Goal of the exercise> Please change "Leather Seats" to "Cloth Seats" in the data, starting at the line containing "Click the green info identify tool" and ending at the end of the data. Give those lines again with nothing else altered.
>> start Dataset content
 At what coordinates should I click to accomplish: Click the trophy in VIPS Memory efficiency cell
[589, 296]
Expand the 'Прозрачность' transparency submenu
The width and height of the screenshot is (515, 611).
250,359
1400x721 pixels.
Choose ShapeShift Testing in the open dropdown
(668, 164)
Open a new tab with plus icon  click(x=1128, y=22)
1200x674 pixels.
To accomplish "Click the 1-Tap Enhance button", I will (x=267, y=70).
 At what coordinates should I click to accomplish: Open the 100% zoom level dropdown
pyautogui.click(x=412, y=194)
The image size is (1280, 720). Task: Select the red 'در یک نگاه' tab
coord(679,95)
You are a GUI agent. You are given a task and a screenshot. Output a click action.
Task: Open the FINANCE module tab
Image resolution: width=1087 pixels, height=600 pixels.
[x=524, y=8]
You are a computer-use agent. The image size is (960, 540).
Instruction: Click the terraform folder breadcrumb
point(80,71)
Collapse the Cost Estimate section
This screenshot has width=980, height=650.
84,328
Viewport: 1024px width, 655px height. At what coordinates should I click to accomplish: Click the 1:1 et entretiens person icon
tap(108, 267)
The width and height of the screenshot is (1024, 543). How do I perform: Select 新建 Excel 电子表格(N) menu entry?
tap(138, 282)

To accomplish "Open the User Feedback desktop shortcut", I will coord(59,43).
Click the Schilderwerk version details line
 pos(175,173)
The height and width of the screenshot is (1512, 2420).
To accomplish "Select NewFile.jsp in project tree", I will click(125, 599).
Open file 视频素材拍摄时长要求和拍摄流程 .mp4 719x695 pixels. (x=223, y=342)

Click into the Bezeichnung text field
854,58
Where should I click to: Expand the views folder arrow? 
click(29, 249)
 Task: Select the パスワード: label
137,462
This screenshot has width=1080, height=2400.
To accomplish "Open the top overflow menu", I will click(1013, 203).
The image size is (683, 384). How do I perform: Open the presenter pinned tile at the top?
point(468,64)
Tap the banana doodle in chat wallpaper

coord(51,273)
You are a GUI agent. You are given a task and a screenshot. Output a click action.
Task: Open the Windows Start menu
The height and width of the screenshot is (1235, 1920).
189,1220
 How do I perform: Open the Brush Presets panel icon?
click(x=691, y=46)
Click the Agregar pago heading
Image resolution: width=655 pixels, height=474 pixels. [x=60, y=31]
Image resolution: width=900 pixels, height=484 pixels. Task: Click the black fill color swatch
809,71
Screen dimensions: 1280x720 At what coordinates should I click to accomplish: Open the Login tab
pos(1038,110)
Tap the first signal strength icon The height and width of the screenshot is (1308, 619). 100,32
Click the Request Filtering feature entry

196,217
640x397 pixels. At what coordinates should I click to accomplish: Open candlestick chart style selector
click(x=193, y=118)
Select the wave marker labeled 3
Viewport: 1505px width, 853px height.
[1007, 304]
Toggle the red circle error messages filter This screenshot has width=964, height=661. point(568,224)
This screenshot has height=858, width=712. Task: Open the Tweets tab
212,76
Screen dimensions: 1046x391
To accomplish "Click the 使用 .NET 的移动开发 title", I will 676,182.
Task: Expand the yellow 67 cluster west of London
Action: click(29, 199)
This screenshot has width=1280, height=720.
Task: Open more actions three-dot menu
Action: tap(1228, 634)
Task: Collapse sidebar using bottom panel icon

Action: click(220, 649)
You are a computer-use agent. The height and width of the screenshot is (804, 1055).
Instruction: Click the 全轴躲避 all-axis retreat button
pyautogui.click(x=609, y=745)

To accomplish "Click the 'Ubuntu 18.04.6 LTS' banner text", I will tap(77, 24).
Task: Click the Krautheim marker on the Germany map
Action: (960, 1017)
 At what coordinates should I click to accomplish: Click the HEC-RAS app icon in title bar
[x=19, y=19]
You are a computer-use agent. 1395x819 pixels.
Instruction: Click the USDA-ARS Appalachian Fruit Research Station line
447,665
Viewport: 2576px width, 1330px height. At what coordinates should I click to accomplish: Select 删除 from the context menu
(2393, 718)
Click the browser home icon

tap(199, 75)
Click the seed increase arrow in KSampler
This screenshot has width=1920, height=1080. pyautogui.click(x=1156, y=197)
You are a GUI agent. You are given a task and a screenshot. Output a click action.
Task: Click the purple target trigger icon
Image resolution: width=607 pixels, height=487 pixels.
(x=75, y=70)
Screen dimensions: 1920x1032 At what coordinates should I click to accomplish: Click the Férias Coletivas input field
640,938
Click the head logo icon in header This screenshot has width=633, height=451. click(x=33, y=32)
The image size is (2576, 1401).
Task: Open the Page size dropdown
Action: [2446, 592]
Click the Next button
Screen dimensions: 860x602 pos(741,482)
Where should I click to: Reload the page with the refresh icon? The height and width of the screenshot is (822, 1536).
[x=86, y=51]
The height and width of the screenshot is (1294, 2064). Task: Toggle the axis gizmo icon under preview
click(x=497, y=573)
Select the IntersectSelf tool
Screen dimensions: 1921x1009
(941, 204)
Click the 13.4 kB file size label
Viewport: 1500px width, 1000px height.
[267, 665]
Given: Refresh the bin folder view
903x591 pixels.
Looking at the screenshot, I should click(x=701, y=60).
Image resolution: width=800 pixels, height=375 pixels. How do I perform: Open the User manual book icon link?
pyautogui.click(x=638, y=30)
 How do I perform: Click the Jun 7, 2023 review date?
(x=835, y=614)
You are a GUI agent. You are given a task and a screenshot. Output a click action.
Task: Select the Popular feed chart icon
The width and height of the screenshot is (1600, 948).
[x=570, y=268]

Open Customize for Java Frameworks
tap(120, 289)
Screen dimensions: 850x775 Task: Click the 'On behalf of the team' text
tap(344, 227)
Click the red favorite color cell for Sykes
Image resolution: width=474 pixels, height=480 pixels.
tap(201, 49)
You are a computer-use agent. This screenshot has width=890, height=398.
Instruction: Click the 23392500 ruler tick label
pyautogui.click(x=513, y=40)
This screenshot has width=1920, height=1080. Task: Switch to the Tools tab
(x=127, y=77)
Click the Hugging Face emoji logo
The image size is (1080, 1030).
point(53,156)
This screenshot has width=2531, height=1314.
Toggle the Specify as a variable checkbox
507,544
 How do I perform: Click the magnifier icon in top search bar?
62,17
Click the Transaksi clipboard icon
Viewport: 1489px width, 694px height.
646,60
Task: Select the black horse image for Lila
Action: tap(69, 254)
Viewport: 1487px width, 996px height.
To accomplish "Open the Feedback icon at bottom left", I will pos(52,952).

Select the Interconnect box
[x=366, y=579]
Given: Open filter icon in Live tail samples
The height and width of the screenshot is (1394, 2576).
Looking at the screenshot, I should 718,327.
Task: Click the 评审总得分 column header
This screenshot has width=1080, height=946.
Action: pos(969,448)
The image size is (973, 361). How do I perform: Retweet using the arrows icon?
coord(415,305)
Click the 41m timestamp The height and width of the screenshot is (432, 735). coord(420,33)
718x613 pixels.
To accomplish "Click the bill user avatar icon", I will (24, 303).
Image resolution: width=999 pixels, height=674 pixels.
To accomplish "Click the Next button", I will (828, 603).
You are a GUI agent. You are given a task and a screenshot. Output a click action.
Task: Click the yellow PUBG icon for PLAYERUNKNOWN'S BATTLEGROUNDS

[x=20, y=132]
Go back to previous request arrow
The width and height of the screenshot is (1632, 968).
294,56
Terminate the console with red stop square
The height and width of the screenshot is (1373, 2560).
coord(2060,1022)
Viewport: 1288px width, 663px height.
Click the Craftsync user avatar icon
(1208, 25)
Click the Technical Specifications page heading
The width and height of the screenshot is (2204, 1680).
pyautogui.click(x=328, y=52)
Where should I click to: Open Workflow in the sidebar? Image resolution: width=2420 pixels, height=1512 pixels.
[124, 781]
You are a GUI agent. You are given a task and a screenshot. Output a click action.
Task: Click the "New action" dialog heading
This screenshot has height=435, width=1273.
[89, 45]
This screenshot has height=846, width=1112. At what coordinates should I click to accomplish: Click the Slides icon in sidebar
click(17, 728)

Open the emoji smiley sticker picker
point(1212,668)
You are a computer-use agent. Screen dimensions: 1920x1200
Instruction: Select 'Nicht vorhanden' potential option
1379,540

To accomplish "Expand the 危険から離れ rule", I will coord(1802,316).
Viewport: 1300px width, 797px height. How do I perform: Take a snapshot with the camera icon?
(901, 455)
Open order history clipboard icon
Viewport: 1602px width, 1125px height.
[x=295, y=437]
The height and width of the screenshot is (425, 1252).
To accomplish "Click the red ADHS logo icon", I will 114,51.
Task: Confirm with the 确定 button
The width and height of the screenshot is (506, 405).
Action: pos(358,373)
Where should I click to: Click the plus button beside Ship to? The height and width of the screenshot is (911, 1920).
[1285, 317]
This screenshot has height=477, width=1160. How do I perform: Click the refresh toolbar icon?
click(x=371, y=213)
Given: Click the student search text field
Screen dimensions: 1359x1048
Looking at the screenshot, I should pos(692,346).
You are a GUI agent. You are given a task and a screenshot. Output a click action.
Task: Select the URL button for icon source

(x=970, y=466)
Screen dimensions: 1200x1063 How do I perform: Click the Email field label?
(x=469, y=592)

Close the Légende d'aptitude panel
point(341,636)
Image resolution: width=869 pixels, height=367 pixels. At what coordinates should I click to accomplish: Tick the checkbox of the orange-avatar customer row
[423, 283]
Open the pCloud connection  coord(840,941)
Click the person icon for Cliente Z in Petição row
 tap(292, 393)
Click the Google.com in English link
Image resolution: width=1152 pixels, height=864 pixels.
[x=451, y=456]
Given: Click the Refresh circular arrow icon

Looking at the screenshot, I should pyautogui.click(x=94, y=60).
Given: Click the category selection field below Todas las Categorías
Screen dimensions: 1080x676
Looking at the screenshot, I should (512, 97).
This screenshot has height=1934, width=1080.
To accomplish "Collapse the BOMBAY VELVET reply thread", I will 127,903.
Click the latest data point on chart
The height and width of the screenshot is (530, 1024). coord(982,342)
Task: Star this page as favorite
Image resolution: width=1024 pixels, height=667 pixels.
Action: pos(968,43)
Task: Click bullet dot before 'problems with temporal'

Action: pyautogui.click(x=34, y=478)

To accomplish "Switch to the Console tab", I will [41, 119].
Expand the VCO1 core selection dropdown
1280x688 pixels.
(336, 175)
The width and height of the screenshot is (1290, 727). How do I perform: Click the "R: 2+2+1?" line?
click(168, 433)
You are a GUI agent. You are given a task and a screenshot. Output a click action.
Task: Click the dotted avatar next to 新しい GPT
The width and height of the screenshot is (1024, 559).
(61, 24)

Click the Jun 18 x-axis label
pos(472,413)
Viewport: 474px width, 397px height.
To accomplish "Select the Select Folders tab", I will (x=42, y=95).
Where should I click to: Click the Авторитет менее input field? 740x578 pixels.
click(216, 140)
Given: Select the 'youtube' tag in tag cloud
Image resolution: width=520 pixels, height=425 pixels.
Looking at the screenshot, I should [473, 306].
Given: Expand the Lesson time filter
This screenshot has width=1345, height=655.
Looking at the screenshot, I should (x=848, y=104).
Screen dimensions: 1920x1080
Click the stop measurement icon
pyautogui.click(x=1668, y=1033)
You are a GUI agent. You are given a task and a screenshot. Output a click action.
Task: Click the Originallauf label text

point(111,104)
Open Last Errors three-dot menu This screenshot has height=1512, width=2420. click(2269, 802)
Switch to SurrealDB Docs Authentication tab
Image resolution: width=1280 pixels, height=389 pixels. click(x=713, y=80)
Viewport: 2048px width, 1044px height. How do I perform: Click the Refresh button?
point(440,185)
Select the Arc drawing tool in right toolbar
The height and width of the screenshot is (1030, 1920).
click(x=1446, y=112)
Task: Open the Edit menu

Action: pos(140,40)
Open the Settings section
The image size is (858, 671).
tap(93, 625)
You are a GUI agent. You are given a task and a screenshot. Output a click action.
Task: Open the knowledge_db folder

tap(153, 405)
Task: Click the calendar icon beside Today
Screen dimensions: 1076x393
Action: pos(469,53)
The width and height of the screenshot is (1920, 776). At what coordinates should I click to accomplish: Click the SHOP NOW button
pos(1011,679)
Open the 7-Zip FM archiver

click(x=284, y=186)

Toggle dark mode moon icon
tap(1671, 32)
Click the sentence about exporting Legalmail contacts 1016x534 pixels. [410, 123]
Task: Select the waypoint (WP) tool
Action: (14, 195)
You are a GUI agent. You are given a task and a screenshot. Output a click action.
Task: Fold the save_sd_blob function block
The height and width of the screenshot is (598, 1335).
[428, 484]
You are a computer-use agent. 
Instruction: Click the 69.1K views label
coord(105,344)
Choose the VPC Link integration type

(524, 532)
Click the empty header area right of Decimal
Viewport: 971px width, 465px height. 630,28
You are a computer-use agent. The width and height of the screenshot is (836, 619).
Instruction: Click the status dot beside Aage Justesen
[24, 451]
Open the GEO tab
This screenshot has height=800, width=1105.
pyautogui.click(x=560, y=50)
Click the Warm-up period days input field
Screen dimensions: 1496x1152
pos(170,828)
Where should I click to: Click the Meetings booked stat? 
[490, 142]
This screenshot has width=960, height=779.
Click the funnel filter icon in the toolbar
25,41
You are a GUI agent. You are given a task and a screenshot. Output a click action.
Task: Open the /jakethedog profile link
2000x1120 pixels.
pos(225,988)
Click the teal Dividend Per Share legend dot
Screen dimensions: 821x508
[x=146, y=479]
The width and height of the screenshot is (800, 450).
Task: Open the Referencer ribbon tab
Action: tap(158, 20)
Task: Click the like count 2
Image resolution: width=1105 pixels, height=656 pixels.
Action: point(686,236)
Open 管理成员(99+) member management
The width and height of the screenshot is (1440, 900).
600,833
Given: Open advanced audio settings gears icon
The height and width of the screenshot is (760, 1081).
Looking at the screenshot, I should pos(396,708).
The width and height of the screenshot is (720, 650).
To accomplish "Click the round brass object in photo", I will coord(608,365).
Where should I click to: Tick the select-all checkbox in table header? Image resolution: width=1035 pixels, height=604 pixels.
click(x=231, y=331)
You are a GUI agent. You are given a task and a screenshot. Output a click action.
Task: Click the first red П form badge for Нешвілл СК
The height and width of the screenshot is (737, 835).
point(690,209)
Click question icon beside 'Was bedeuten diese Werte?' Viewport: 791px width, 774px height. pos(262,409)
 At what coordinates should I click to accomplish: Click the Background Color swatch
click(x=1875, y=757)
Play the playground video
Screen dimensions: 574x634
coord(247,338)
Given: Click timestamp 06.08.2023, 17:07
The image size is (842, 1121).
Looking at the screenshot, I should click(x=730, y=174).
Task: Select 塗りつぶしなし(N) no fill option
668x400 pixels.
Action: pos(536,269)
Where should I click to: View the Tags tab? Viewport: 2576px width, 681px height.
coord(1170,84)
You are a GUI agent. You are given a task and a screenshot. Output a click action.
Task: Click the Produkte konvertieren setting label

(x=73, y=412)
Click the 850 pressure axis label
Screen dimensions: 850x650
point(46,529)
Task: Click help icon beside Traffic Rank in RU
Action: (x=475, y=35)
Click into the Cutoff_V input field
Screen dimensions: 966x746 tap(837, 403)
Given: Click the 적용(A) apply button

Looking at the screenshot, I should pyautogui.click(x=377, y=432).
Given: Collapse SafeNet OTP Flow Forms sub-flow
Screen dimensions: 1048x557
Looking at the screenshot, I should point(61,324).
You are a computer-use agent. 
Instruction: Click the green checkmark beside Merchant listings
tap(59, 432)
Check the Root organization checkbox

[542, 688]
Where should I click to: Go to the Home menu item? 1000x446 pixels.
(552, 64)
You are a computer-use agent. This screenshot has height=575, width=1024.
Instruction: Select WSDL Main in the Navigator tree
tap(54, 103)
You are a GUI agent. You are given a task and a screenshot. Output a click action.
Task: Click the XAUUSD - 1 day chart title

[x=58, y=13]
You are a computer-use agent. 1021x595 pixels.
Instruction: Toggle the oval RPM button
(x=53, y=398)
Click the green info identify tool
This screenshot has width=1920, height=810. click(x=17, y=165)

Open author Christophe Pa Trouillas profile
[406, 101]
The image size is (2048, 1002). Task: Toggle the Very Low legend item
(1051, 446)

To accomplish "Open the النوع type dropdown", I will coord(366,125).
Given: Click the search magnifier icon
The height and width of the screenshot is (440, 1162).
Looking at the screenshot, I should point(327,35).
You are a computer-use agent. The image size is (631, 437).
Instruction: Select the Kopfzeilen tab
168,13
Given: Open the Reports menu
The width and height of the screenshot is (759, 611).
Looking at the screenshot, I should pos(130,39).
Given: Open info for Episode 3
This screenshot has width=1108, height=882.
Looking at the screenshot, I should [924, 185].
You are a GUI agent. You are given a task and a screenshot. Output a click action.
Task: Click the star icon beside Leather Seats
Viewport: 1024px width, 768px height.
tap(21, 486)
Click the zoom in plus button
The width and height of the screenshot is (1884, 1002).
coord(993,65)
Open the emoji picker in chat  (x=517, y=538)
>> end Dataset content
Solution for this task>
Click the green info identify tool
This screenshot has width=1920, height=810. click(x=17, y=165)

Open author Christophe Pa Trouillas profile
[406, 101]
The image size is (2048, 1002). Task: Toggle the Very Low legend item
(1051, 446)

To accomplish "Open the النوع type dropdown", I will coord(366,125).
Given: Click the search magnifier icon
The height and width of the screenshot is (440, 1162).
Looking at the screenshot, I should point(327,35).
You are a computer-use agent. The image size is (631, 437).
Instruction: Select the Kopfzeilen tab
168,13
Given: Open the Reports menu
The width and height of the screenshot is (759, 611).
Looking at the screenshot, I should pos(130,39).
Given: Open info for Episode 3
This screenshot has width=1108, height=882.
Looking at the screenshot, I should [924, 185].
You are a GUI agent. You are given a task and a screenshot. Output a click action.
Task: Click the star icon beside Cloth Seats
Viewport: 1024px width, 768px height.
tap(21, 486)
Click the zoom in plus button
The width and height of the screenshot is (1884, 1002).
coord(993,65)
Open the emoji picker in chat  (x=517, y=538)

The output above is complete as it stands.